The application health status is propagated up the parent ArgoCD application, which reports the neo4j-cluster-001-p-003-dev member also as healthy.

Lost quorum: 3/3 neo4j-cluster-001-p-001-dev, neo4j-cluster-001-p-002-dev, neo4j-cluster-001-p-003-dev are not available for database: some-large-database some-large-database cluster members available: 0/3

Reads available: no Writes available: no

Implications:

Complete service outage for customer with database: some-large-database Sev1 is created for the outage Customer is unhappy Reputational damage Increases risk of customer churn.

Describe the solution you'd like

Option 1:

Customizable Health Checks (Readiness, Liveness, Startup Probes):

Summary: Provide support for customizing health checks/overrides for the readiness, liveness and startup probes in the Neo4J helm chart.

Details:

Use cases: Wait for all databases to be fully started and available before the readiness/startup probe reports a neo4j cluster member k8s pod as healthy.

Pros:

Cons:

Related PR/Implementation: https://github.com/neo4j/helm-charts/pull/338

Option 2:

Update Readiness/Startup Probes Implementation to Wait for All Databases to be Fully Started and Available Before Reporting a Neo4J Cluster Member K8s Pod as Healthy.

Summary: Update the readiness/startup probes default behavior to wait for all databases to be fully started and available before the readiness probe reports a Neo4j cluster member k8s pod as healthy.

Use cases: Wait for all databases to be fully started and available before the readiness/startup probe reports a Neo4j cluster member k8s pod as healthy.

Details:

Pros:

Cons:

Describe alternatives you've considered

Thank you for your attention to this matter. We look forward to your feedback on the reported issue and proposed solutions.

davidlrosenblum commented 1 month ago

@ryanmcafee - I think the question is what constitutes readiness. Ability to query the database(s)? That is probably empirically the best evidence the db is ready. Warmup complete also?

ryanmcafee commented 1 month ago

Hi @davidlrosenblum, the core issue is that the startupProbe and readinessProbe logic are currently using the same check, but at the very least, I would like to see the ability to override or customize the startUp probe to address the issues I expand and clarify on down below.

I am advocating for the startUp probe to be more flexible in the startup health checks it enforces and allow the consumer of the Neo4J helm chart to override the default startUp probe.
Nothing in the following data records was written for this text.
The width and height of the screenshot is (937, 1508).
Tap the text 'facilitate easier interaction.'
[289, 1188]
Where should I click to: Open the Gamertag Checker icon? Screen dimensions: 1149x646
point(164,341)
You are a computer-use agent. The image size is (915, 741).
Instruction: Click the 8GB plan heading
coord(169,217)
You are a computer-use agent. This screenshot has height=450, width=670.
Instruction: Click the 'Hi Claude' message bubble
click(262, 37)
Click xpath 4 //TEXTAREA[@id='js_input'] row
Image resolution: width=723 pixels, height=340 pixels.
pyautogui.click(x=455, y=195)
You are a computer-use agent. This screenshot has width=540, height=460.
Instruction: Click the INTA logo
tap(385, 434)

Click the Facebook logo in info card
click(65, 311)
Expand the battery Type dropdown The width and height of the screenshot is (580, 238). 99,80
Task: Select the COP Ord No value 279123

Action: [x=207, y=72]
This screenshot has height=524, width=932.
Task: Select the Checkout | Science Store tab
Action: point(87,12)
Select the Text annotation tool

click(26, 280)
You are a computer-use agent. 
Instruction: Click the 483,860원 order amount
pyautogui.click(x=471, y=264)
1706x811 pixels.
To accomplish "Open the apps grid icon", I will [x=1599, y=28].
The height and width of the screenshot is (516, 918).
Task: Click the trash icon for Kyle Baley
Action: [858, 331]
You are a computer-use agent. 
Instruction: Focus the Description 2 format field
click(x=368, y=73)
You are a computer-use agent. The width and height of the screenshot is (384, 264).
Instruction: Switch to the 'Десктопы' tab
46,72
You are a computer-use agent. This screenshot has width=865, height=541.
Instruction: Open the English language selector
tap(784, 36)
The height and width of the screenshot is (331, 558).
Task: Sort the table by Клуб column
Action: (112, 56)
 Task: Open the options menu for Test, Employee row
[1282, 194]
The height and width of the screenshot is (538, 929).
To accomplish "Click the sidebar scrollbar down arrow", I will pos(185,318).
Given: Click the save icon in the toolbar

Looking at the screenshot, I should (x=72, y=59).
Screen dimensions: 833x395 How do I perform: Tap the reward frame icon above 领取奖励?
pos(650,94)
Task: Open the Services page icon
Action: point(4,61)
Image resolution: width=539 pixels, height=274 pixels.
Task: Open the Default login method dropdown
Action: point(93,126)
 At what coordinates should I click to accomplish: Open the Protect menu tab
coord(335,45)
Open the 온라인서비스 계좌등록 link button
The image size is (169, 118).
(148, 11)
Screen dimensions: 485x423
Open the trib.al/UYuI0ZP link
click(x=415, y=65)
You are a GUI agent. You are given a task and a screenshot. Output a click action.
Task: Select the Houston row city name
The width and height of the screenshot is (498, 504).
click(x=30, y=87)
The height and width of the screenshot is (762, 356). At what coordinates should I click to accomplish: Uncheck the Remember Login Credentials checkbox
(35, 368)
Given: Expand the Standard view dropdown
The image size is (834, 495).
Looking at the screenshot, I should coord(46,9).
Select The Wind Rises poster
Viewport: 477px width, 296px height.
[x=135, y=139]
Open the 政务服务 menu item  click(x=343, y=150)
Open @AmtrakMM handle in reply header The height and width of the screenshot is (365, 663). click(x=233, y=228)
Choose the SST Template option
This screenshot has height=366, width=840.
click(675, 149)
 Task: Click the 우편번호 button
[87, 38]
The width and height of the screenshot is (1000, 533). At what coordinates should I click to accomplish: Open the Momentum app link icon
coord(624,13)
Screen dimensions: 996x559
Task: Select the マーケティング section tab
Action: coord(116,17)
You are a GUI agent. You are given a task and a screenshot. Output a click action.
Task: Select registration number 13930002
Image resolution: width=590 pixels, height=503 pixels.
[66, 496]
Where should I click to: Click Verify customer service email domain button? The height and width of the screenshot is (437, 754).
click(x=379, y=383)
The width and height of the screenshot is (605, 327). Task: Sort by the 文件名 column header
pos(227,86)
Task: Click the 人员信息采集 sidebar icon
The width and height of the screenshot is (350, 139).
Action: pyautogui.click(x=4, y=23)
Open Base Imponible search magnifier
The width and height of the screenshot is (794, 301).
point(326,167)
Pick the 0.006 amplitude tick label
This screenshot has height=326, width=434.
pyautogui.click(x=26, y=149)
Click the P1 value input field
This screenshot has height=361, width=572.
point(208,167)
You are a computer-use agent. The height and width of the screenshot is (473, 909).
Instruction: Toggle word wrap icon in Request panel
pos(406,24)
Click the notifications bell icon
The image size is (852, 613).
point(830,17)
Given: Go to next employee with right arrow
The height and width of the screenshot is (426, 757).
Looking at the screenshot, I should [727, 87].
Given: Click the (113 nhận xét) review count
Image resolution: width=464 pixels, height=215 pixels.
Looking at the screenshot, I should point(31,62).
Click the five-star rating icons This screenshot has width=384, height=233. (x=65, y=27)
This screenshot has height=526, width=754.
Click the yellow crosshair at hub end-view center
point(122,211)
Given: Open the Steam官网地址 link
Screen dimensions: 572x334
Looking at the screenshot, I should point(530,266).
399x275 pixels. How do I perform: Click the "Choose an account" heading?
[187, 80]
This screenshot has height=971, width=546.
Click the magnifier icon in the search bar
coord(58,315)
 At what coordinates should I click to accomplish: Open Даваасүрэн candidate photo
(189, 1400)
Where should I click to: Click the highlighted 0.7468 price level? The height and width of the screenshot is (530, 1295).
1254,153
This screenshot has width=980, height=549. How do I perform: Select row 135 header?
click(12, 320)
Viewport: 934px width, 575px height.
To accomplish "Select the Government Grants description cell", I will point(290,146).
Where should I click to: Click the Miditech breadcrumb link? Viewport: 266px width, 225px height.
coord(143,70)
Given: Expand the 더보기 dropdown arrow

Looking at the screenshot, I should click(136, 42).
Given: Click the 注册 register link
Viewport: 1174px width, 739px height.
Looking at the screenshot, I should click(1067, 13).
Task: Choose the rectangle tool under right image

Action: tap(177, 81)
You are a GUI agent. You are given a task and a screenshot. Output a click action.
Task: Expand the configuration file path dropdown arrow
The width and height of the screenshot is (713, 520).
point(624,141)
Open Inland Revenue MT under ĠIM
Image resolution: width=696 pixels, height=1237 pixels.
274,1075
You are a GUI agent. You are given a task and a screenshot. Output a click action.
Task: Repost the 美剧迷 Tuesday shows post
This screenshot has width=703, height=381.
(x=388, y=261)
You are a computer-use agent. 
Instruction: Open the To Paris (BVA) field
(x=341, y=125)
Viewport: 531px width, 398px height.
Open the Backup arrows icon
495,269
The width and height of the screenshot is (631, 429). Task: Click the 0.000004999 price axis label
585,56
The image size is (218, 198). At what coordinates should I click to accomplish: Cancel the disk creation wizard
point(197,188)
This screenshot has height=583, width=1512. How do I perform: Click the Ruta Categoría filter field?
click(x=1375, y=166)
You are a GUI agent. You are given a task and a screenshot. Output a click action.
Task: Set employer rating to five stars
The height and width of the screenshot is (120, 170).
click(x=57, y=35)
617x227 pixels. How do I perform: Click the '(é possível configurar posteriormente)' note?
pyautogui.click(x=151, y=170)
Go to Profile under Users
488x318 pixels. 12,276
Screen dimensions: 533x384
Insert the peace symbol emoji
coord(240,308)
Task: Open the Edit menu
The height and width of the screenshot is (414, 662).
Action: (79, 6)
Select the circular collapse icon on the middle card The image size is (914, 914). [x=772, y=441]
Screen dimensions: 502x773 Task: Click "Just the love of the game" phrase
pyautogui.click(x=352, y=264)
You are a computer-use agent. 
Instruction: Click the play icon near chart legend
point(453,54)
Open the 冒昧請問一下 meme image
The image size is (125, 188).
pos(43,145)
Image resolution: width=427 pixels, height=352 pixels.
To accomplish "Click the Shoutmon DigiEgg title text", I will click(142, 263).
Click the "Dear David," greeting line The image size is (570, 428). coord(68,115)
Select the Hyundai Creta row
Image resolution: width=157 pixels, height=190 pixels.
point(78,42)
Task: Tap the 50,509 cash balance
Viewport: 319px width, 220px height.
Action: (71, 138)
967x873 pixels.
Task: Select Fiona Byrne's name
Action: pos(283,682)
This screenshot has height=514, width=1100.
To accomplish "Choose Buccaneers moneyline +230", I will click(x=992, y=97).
The startUp probe will delay the readiness probe from being evaluated, so the startup probe can implement more exhaustive database started checks, that we (JupiterOne/Neo4J/other customers running Neo4J) generally wouldn't want to have implemented in the pod readiness probe (since we want pods to continue receiving traffic in the case of a cluster operator stopping a multi-tenant Neo4J database, etc..)

Running:

SHOW DATABASE foo

Will contain columns/fields that have values aligning to the following:

requestedStatus: "offline" | "online" currentStatus: "online" | "offline" | "starting" | "stopping" | "store copying" | "initial" | "deallocating" | "dirty" | "quarantined" | "unknown"

According to the Neo4J docs: https://neo4j.com/docs/operations-manual/current/clustering/monitoring/show-databases-monitoring/, a currentStatus of: "starting" only denotes recovery is in progress, i.e. that transaction logs are being replayed, etc..

When a neo4j server/neo4j cluster member is restarted, the requested status will be: "online" and the currentStatus will be: "starting"

Initial state:

currentStatus -> requestedStatus "starting" -> "online"

Target state:

currentStatus -> requestedStatus "online" -> "online"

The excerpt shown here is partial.